Here are three things that I usually do to get out of my comfort zone – and into the zone for learning – drawing particular attention to the specific activities that I will do for my own learning at the CMI Conference next week.
(1) Embrace the Challenge
Personally, my own challenge at the CMI Conference will be public speaking (it always is). Even more so, with an audience whom I’ve never spoken with, know personally or connected with on social media.
The ways I overcome this challenge is to always be prepared.

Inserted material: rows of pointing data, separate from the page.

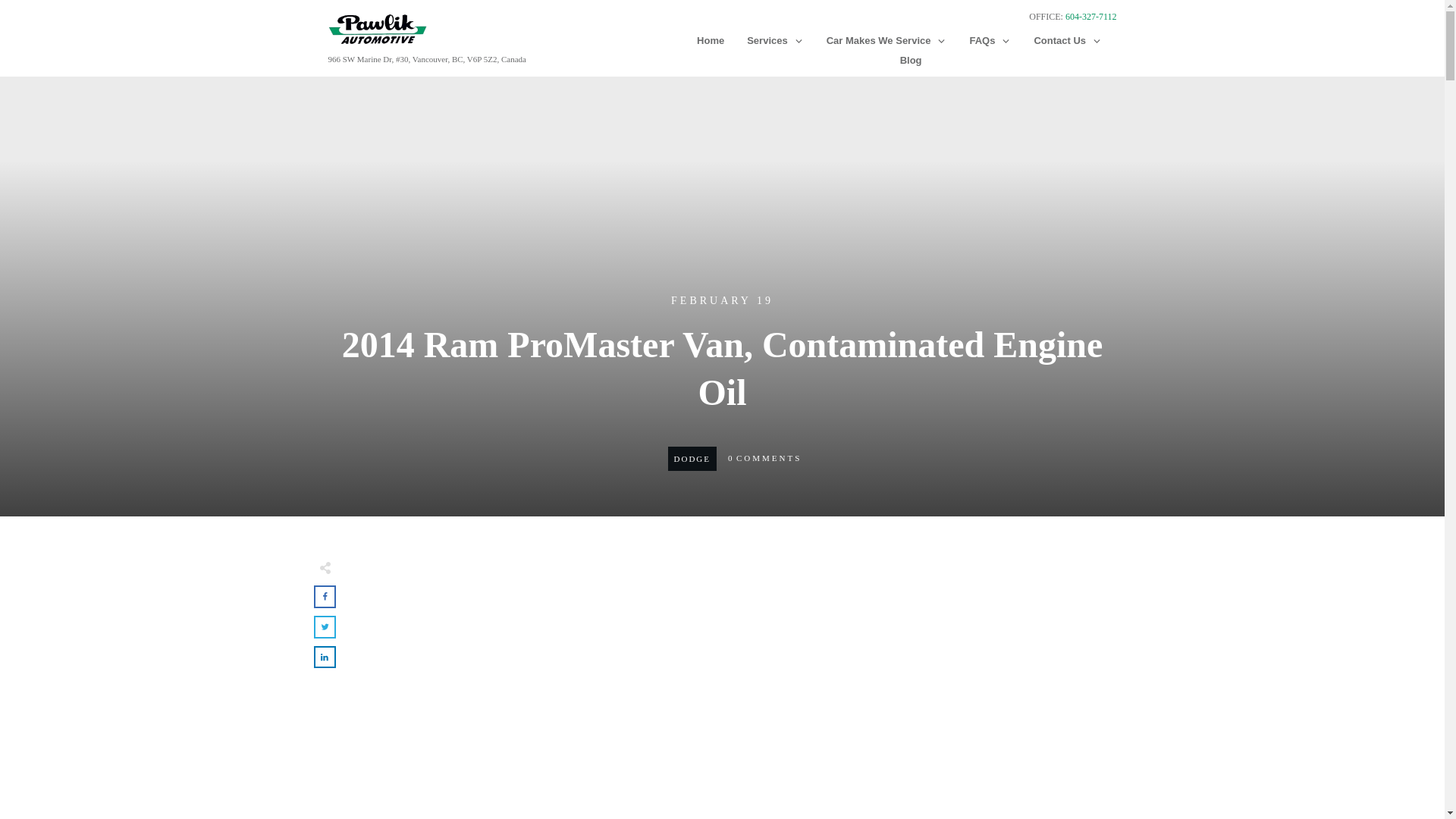
Car Makes We Service (887, 40)
Services (774, 40)
Blog (910, 60)
FAQs (989, 40)
Contact Us (1067, 40)
Home (710, 40)
Given the description of an element on the screen output the (x, y) to click on. 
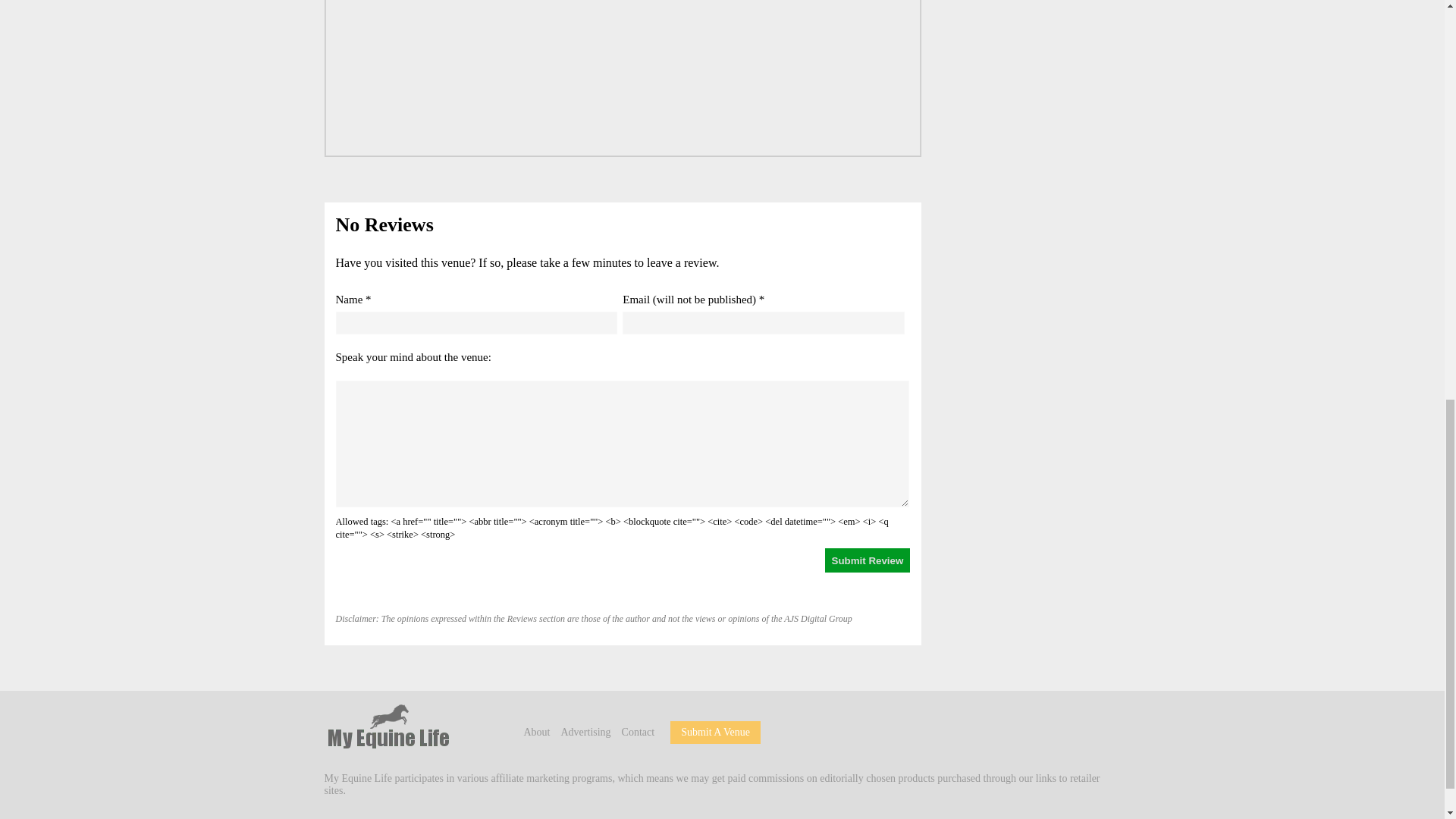
Submit Review (867, 559)
About (536, 731)
Submit A Venue (715, 731)
Contact (638, 731)
Submit Review (867, 559)
Advertising (585, 731)
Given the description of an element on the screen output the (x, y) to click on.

Preparation has taken months and I have worked out loud for some of it such as my posts and vlogs on “Knitting a Compelling Story in the Age of Change” as well as Do The Pecha Kucha .
My personal challenge for CMI is to “create the CMI Conference into a social learning experience for delegates” and I have done this through actively tweeting and sharing posts on the CMI Facebook page using their hashtag #cmidisrupt to engage in conversations (although alas, the only people whom I’ve conversed with on social media have been the conference organisers or the other speakers – this MUST change!) I have also prepared different activities in my session that will inspire people to consider how they could share their learning, observations, experiences and reflections across different social networks so that they could connect with others.
(2) Take a Risk
Every time I pick up my camera, turn it on and talk into it, my heart races. Since being inspired by vlogger Casey Niestat to use video as a means of reflection, I have started to build my library in my YouTube Channel. For this conference, I’m going to take a risk and ask others to do the same. I will appeal to their own fears and ask them to create a short video of what they’re learning so that it can be shown on an internet TV channel called LearningNow TV. Some people may baulk at the idea but others may like it. After all, if it’s a team effort maybe people are more likely to give it a go?

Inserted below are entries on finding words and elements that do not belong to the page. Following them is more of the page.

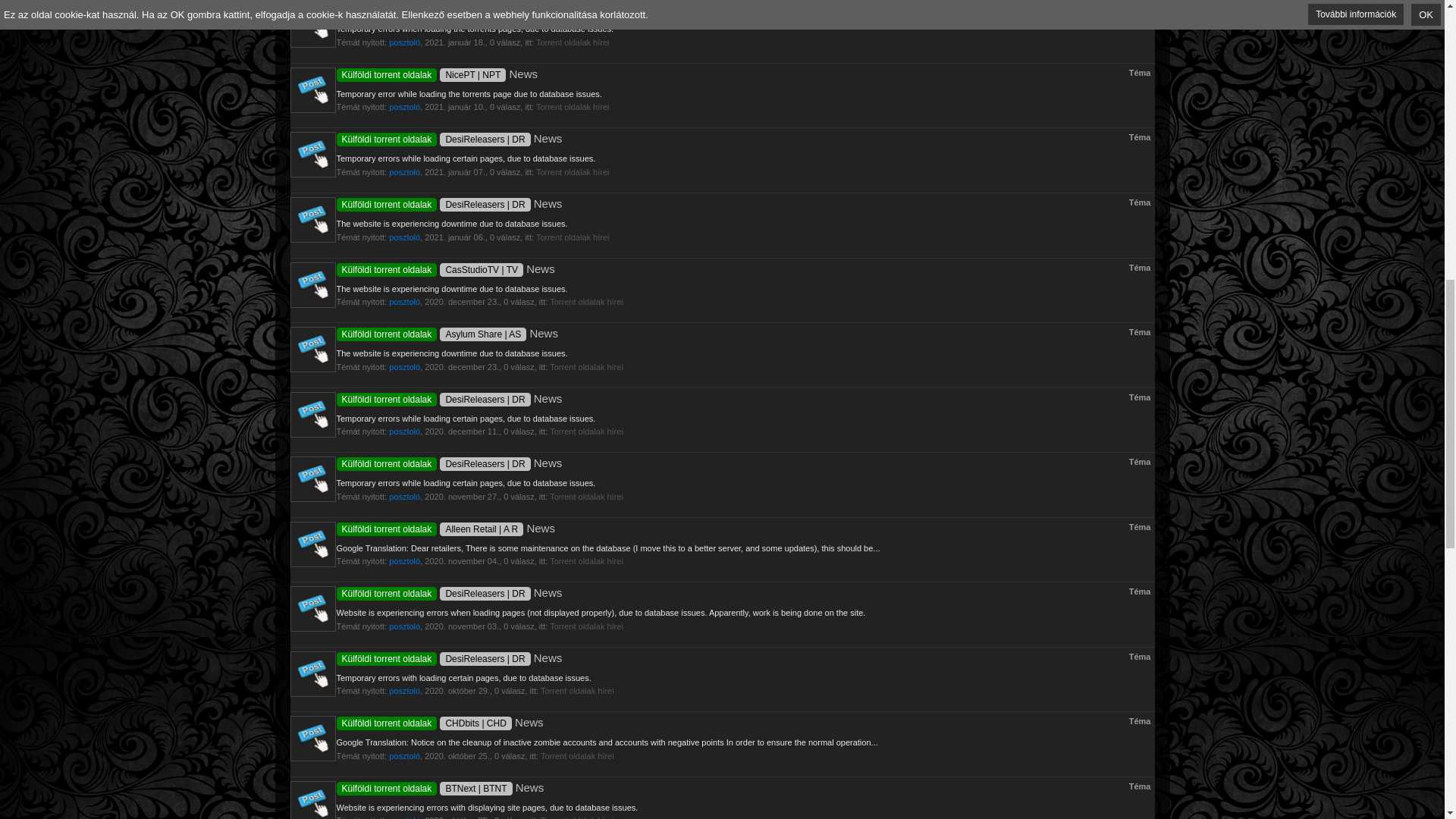
2020. november 04.  17:32 -kor (462, 560)
2020. december 23.  06:14 -kor (462, 301)
2020. december 23.  06:14 -kor (462, 366)
2020. november 03.  15:52 -kor (462, 625)
2020. december 11.  10:34 -kor (462, 430)
2020. november 27.  01:23 -kor (462, 496)
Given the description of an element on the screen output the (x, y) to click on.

For those who are not so open to this idea, I have another idea that involves QR codes. I bought sticky paper off eBay and created QR codes with different tasks that delegates can do. Once they come across the QR code anywhere in the conference centre, they’ll scan it and it takes them to an activity that they will do and then share across social media.
— Helen Blunden (@ActivateLearn) October 27, 2015
(3) Try Something New
As I mentioned before, video is not my forte. In fact, any speaking on stage or on camera always brings on nerves so I figure I need to do more of these and each time, push a boundary. Every time makes it easier for the next but I need to vary something each time to see how it works as well as keep me engaged and fresh. (Remember, you don’t always want to stay in that dreaded comfort zone!)
During the conference, I’d like to have a go using the app Periscope which is a real time streaming video app where people can view and interact with the presenter.
If you’re going along to the CMI Conference in Sydney or London or even participating in the live stream of the conference, please use the opportunity to share your own reflections of what you have learned and how you will apply it to your work. I hope to meet you in person, online or virtually!